Aspergillus fumigatus kills as many people as malaria and tuberculosis, but is less known. It is found "everywhere", for example in the soil or in our compost, but is not normally dangerous to healthy people. Those who die from it often have a poor immune system or are hospitalized for lung infections, such as covid-19.
Aspergillus also constitutes an increasing problem in agriculture, because the fungus causes deadly infections in both plants and animals. In the same way that many bacteria are resistant to antibiotics, also this fungus is now becoming more and more resistant to the limited repertoire of treatments. It is therefore important to find new ways to fight fungal infections.

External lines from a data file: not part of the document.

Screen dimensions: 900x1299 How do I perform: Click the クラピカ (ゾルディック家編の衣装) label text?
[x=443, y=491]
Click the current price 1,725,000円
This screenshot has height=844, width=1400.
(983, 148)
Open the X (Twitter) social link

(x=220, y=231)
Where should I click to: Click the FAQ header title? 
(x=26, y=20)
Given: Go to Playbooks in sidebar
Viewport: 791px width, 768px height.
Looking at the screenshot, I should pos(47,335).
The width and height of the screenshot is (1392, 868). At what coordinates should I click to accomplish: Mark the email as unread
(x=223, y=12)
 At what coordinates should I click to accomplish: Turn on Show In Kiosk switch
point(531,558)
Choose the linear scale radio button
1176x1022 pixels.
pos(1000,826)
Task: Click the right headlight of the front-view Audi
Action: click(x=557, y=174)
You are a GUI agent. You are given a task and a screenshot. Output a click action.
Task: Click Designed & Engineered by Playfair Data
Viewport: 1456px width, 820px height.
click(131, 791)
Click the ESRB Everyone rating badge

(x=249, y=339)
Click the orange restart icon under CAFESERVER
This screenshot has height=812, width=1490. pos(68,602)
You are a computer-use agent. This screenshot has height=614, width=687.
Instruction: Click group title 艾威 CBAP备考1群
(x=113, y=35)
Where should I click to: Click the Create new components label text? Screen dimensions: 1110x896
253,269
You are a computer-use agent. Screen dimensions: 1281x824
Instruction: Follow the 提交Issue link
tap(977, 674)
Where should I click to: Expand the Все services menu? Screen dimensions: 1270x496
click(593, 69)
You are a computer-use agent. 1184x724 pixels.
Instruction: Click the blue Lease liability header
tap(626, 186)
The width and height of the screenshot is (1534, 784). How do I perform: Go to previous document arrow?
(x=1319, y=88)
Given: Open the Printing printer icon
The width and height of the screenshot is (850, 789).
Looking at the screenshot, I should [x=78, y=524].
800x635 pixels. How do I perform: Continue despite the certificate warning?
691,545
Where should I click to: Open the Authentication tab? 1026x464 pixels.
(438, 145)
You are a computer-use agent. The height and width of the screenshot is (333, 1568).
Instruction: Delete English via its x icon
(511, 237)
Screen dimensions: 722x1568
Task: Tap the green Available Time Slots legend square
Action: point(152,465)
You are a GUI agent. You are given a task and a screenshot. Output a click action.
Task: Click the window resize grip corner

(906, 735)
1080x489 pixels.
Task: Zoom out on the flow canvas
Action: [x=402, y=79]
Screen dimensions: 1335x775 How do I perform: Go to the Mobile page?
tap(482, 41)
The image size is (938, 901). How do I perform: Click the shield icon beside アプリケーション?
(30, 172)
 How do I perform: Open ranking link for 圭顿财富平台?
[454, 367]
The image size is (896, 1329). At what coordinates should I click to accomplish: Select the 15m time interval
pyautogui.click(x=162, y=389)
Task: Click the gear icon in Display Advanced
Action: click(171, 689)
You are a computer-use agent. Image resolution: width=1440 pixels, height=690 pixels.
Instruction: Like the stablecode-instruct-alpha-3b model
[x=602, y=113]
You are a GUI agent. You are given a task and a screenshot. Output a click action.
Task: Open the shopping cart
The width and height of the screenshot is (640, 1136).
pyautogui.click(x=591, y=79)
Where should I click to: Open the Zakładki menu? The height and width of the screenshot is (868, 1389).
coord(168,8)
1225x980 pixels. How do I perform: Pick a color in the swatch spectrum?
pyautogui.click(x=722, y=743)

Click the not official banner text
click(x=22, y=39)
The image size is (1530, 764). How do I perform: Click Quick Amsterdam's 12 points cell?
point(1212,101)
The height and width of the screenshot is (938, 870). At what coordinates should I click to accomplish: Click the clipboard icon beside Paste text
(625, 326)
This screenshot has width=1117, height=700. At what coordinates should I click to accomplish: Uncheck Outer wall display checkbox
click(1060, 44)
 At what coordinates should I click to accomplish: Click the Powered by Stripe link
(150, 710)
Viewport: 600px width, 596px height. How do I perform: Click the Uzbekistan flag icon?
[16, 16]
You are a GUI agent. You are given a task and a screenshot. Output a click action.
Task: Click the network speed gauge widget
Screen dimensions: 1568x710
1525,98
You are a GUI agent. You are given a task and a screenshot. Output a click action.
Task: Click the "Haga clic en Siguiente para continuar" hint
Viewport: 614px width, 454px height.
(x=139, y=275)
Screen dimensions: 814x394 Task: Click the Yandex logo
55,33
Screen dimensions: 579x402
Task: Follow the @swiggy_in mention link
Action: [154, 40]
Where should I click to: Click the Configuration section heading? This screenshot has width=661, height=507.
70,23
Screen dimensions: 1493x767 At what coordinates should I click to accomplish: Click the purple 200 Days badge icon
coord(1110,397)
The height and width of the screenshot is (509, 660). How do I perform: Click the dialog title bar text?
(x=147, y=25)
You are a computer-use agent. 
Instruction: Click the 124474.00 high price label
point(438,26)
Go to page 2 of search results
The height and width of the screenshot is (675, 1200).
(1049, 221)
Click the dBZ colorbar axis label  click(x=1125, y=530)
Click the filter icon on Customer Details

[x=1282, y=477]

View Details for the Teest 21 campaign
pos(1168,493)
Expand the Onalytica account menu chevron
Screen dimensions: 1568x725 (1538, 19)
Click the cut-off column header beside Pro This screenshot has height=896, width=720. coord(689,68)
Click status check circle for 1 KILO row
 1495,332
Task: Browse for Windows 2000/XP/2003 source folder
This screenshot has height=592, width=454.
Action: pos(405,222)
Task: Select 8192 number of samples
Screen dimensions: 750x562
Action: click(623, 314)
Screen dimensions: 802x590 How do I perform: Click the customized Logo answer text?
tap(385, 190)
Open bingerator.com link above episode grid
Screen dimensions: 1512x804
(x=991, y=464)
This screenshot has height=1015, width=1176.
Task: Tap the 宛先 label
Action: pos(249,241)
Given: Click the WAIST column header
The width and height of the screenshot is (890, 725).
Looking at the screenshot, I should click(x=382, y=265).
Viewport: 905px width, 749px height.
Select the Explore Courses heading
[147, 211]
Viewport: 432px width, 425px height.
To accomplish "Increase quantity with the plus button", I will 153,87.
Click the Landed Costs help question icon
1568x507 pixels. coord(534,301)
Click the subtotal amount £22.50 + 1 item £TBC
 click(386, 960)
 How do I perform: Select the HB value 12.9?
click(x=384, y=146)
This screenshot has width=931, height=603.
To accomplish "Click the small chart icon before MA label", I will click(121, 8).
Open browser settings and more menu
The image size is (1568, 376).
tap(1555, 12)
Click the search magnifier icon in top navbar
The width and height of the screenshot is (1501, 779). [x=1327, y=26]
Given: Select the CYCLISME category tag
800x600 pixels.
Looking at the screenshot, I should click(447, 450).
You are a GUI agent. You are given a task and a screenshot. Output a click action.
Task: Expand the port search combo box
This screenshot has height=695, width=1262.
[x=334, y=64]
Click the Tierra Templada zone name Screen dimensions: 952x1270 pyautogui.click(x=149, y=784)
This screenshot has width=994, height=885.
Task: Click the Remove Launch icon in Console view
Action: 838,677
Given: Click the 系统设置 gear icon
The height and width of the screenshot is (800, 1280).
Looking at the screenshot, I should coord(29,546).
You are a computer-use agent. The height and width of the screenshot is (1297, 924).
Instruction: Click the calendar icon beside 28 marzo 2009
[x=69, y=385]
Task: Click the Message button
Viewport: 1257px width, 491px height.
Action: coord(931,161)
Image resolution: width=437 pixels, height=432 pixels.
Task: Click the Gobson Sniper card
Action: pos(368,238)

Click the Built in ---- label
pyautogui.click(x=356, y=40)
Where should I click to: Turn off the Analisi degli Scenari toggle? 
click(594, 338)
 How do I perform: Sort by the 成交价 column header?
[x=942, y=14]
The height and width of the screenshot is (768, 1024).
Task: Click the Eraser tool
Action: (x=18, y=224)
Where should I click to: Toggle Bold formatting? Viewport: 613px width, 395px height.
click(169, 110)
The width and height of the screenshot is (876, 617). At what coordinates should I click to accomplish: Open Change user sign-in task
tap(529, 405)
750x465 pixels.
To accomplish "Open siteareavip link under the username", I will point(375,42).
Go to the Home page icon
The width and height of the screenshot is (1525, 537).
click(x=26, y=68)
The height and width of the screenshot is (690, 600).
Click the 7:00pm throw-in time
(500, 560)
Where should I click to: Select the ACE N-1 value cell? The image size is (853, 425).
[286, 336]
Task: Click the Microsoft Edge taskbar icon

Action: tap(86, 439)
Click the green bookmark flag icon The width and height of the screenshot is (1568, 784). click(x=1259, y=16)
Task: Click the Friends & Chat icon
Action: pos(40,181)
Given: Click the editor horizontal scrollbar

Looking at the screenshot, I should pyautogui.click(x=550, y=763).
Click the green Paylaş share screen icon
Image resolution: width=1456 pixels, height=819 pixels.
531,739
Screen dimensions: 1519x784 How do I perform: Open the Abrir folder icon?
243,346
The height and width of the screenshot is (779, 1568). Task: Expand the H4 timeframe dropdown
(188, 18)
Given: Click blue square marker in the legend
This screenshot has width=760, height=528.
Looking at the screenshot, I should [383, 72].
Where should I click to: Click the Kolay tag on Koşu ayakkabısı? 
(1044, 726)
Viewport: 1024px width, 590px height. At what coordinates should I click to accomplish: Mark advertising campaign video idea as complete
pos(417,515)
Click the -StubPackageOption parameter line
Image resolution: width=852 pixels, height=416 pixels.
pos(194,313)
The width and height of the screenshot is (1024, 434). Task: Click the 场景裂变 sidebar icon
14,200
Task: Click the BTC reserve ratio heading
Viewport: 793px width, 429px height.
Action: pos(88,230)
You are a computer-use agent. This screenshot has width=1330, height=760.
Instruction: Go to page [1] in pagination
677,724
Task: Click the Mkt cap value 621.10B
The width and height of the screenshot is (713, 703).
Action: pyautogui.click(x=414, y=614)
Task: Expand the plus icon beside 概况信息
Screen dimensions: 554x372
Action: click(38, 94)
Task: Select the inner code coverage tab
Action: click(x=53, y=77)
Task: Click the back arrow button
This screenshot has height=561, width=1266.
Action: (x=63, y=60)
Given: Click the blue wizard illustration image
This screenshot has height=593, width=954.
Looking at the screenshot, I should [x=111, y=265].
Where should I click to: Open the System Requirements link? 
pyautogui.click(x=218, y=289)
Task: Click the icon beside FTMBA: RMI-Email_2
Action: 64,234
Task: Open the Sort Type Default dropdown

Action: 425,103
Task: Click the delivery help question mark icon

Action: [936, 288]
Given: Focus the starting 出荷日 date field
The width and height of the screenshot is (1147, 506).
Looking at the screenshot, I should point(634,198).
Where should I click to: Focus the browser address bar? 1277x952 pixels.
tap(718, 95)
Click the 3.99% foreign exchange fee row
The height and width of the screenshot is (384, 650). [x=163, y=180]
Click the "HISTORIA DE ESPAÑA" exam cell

Researchers at the Department of Biomedicine at the Faculty of Medicine, UiB, together with researchers at the Faculty of Mathematics and Natural Sciences and a German research team, have now discovered an enzyme on the surface of the fungus. The newly discovered enzyme breaks down a vital molecule that is important for the cells' energy metabolism: the NAD molecule, which is formed in our body from vitamin B3.
Without NAD, cells cannot survive. Therefore, the breakdown of NAD could affect immune cells and weaken our immune system to fight the fungal infection.
Recollected old scientific observations
Similar enzymes are found in bacteria that cause infections such as tuberculosis, streptococci or cholera. The idea that also fungi may have an NAD-degrading enzyme on their surface has been raised already in the 1950's:
"Enzyme activity that degrades NAD had been detected on the surface of a fungus, only the identity of the enzyme was never established. However, that fungus is commonly used in research laboratories and not known to be pathogenic. Probably, this discovery therefore went into the archive", says Professor Mathias Ziegler, leader of the study.
They want to re-examine the hypothesis that an enzyme, which breaks down NAD, may contribute to pathogenic mechanisms in fungi such as Aspergillus fumigatus.
"We measured strong enzyme activity on the surface of spores from Aspergillus fumigatus. It surprised us", says researcher and first author Øyvind Strømland.
Modern technology makes it possible to study the enzyme
"Using an elegant biochemical method, we identified fragments of the protein sequence from this enzyme. Since the entire genome of the fungus is known, we could then use these fragments to identify the gene that encodes the enzyme", says Ziegler.
"The next step was to use the genetic information and create a version of this gene that can be used by laboratory cell lines “trained” to produce sufficient amounts of the protein for detailed molecular studies", he continues.
In this way, researchers have been able to study how the enzyme breaks down NAD.
"There are two things that are central here. Highly sensitive analytical technology enabled identification of enzyme fragments. The other important element is that we now have the genome sequence and could easily identify the gene. That was not possible in the 50s", says Ziegler.
May design new drugs against the fungus
The researchers are clear that even though it is known from other diseases that similar bacterial enzymes break down NAD in infected cells, it cannot be said for sure that this is the case with the enzyme from Aspergillus fumigatus.
However, they know a lot more about the enzyme now through their research, and the hope is that the knowledge can help to discover new treatments for fungal infections. Intriguingly, their bioinformatics analyses revealed that this type of enzyme is predominantly present in pathogenic fungi.